A few sentences further along, the Supreme Court again unequivocally placed the burden upon the defendant:

"In deciding whether the defendant has made the requisite showing, the trial court should consider all relevant circumstances." (emphasis supplied).

476 U.S. at 96-97, 106 S.Ct. at 1723, 90 L.Ed.2d at 88. In Stanley v. State, 313 Md. 50, 71, 542 A.2d 1267 (1988), Judge Adkins referred to this allocation and to its significance:

"It simply requires the defendant to prove by a preponderance of the evidence that the peremptory challenges were exercised in a way that shifts the burden of production to the State and requires it to respond to the rebuttable presumption of purposeful discrimination that arises under certain circumstances." (emphasis supplied).

Stanley had earlier held unequivocally, at 313 Md. at 61, 542 A.2d 1267, "It is the defendant's burden to make that prima facie showing ..." (emphasis supplied). State v. Gorman, 315 Md. 402, 410, 554 A.2d 1203 (1989), was equally emphatic, "Initially, the burden is on the defendant to establish a prima facie case." (emphasis supplied). The Initial Judicial Ruling

Once the defendant moves that the State be required to justify its use of peremptories, the trial judge is called upon to rule whether he is satisfied "by a preponderance of the evidence," Stanley v.

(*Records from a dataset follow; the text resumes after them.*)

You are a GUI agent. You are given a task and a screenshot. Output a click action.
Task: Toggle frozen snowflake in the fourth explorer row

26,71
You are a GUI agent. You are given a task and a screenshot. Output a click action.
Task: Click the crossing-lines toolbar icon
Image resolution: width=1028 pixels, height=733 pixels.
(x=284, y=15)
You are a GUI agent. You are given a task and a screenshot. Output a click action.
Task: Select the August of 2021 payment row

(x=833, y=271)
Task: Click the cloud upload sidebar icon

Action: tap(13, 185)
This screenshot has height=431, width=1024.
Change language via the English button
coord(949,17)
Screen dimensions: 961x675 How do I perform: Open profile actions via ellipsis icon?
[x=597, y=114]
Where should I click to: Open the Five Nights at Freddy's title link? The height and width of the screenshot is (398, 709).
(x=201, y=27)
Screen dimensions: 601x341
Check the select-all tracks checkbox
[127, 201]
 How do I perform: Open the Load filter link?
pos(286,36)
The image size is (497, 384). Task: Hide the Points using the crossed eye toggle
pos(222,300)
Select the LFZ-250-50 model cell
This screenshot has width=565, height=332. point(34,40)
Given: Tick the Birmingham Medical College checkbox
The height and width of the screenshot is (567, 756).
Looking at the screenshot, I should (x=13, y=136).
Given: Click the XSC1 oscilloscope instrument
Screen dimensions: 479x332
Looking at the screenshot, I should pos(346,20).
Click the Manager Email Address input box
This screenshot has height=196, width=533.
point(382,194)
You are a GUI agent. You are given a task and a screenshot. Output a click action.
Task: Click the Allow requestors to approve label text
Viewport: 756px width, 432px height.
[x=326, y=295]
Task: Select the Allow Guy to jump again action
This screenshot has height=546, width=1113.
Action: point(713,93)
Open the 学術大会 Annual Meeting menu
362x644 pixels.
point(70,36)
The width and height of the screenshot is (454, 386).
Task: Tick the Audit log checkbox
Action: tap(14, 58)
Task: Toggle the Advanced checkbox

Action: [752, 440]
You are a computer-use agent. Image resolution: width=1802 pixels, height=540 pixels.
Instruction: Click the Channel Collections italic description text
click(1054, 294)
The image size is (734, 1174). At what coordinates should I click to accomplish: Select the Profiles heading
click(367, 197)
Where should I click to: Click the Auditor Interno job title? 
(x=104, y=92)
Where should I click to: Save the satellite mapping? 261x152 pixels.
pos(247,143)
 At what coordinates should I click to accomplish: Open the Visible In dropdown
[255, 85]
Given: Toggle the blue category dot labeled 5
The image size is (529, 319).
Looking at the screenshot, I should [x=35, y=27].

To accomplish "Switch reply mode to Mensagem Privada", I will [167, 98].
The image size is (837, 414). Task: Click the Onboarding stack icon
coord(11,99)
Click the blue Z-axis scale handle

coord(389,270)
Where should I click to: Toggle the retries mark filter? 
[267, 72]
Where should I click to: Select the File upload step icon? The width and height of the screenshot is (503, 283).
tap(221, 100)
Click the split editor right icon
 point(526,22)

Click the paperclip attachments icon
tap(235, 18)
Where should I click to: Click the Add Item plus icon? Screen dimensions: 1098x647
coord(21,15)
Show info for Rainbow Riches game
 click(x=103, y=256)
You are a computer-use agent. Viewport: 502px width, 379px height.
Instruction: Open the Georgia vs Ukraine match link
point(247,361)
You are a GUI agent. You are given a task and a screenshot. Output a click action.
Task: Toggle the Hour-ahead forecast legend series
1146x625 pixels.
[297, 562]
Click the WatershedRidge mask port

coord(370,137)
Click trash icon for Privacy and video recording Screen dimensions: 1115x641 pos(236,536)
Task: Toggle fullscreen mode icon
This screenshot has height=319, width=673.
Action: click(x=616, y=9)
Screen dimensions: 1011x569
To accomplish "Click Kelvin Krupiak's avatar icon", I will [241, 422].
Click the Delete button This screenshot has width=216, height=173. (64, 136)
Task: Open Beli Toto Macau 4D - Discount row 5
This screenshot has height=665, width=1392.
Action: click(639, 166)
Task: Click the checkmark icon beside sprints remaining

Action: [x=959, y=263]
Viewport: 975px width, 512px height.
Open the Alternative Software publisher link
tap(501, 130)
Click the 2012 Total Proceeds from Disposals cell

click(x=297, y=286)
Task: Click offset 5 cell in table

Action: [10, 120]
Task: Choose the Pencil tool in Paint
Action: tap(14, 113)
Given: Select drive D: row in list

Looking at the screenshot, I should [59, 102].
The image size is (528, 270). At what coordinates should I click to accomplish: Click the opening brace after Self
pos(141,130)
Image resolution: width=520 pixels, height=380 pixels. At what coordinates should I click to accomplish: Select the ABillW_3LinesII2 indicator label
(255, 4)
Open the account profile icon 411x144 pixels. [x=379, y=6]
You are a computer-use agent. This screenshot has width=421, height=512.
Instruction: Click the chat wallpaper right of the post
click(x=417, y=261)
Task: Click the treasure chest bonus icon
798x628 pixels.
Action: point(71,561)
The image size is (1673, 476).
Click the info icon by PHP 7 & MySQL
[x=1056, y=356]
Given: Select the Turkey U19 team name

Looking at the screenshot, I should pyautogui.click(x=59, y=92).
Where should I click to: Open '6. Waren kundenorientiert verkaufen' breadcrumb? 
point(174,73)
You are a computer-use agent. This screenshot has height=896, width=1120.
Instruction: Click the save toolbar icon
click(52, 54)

State, 313 Md. 50, 71, 542 A.2d 1267, that the defendant has established a prima facie case in that regard. If the judge is not so satisfied, the State, of course, is under no obligation to respond. The peremptories remains peremptory. In this case, the appellant moved:

"I am going to object to this on the grounds of the Batson case. We have an Hispanic defendant charged with raping a non-Hispanic or white woman. There is only one Hispanic person on the jury panel. The State has used its strike to strike that person.

There have been three strikes used by the State. Now there is this one and one earlier one that was used to strike a potential black juror. 2

Basically, I am going to object to his strike on the surface as a racially motivated strike that is taking out the only Hispanic juror in a panel of 50 people."

Judge Hyatt was not persuaded that a prima facie case had been established, as he ruled with a minimum of excess verbiage:

"Motion denied."

It is from that ruling that this appeal has been taken.

The Standard of Appellate Review

In reviewing either of a trial judge's possible decisions on a Batson issue--(1) whether a prima facie case of discrimination has been established, and (2) if so, whether an ultimate case of discrimination has also been established--appellate courts "do not presume to second-guess the call by the 'umpire on the field' either by way of de novo fact finding or by way of independent constitutional judgment." Bailey v. State, 84 Md.App. at...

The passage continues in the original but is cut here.